Copy the data below exactly as it appears, line for line.
╔══
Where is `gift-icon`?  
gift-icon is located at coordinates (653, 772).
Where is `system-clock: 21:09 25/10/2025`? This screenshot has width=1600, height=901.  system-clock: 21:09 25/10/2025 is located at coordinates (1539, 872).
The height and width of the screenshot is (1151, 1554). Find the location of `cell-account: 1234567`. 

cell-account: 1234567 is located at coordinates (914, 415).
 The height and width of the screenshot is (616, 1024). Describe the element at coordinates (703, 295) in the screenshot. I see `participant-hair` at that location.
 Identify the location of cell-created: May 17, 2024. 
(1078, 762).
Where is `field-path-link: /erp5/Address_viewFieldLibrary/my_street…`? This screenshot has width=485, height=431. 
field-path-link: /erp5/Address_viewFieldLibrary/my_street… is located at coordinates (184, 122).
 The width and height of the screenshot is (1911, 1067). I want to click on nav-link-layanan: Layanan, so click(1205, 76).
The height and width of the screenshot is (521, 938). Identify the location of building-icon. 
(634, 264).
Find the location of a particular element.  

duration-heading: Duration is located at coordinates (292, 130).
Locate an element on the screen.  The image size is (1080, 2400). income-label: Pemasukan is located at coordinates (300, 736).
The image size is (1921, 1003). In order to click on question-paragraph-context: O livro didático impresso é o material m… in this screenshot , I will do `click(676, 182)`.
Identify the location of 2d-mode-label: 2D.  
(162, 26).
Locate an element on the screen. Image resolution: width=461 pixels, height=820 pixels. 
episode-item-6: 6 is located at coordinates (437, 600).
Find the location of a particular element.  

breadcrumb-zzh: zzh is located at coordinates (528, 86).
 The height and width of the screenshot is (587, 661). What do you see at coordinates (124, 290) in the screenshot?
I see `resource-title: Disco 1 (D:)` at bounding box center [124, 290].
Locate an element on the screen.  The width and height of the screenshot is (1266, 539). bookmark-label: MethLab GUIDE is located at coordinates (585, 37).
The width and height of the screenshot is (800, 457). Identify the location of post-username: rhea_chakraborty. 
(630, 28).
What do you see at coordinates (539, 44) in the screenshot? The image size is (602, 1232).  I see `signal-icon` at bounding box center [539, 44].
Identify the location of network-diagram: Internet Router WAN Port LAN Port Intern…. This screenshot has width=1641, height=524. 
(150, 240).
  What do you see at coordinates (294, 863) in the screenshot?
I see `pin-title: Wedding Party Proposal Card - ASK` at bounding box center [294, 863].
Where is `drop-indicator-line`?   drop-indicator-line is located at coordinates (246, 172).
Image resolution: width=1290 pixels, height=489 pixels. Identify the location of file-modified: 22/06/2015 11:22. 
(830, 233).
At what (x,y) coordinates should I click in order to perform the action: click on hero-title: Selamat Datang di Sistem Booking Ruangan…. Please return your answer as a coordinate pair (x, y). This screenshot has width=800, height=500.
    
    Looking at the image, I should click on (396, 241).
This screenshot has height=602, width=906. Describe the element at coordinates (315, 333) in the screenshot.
╚══
Result of this exercise:
Where is `gift-icon`?  
gift-icon is located at coordinates (653, 772).
Where is `system-clock: 21:09 25/10/2025`? This screenshot has width=1600, height=901.  system-clock: 21:09 25/10/2025 is located at coordinates (1539, 872).
The height and width of the screenshot is (1151, 1554). Find the location of `cell-account: 1234567`. 

cell-account: 1234567 is located at coordinates (914, 415).
 The height and width of the screenshot is (616, 1024). Describe the element at coordinates (703, 295) in the screenshot. I see `participant-hair` at that location.
 Identify the location of cell-created: May 17, 2024. 
(1078, 762).
Where is `field-path-link: /erp5/Address_viewFieldLibrary/my_street…`? This screenshot has width=485, height=431. 
field-path-link: /erp5/Address_viewFieldLibrary/my_street… is located at coordinates (184, 122).
 The width and height of the screenshot is (1911, 1067). I want to click on nav-link-layanan: Layanan, so click(1205, 76).
The height and width of the screenshot is (521, 938). Identify the location of building-icon. 
(634, 264).
Find the location of a particular element.  

duration-heading: Duration is located at coordinates (292, 130).
Locate an element on the screen.  The image size is (1080, 2400). income-label: Pemasukan is located at coordinates (300, 736).
The image size is (1921, 1003). In order to click on question-paragraph-context: O livro didático impresso é o material m… in this screenshot , I will do `click(676, 182)`.
Identify the location of 2d-mode-label: 2D.  
(162, 26).
Locate an element on the screen. Image resolution: width=461 pixels, height=820 pixels. 
episode-item-6: 6 is located at coordinates (437, 600).
Find the location of a particular element.  

breadcrumb-zzh: zzh is located at coordinates (528, 86).
 The height and width of the screenshot is (587, 661). What do you see at coordinates (124, 290) in the screenshot?
I see `resource-title: Disco 1 (D:)` at bounding box center [124, 290].
Locate an element on the screen.  The width and height of the screenshot is (1266, 539). bookmark-label: MethLab GUIDE is located at coordinates (585, 37).
The width and height of the screenshot is (800, 457). Identify the location of post-username: rhea_chakraborty. 
(630, 28).
What do you see at coordinates (539, 44) in the screenshot? The image size is (602, 1232).  I see `signal-icon` at bounding box center [539, 44].
Identify the location of network-diagram: Internet Router WAN Port LAN Port Intern…. This screenshot has width=1641, height=524. 
(150, 240).
  What do you see at coordinates (294, 863) in the screenshot?
I see `pin-title: Wedding Party Proposal Card - ASK` at bounding box center [294, 863].
Where is `drop-indicator-line`?   drop-indicator-line is located at coordinates (246, 172).
Image resolution: width=1290 pixels, height=489 pixels. Identify the location of file-modified: 22/06/2015 11:22. 
(830, 233).
At what (x,y) coordinates should I click in order to perform the action: click on hero-title: Selamat Datang di Sistem Booking Ruangan…. Please return your answer as a coordinate pair (x, y). This screenshot has width=800, height=500.
    
    Looking at the image, I should click on (396, 241).
This screenshot has height=602, width=906. Describe the element at coordinates (315, 333) in the screenshot.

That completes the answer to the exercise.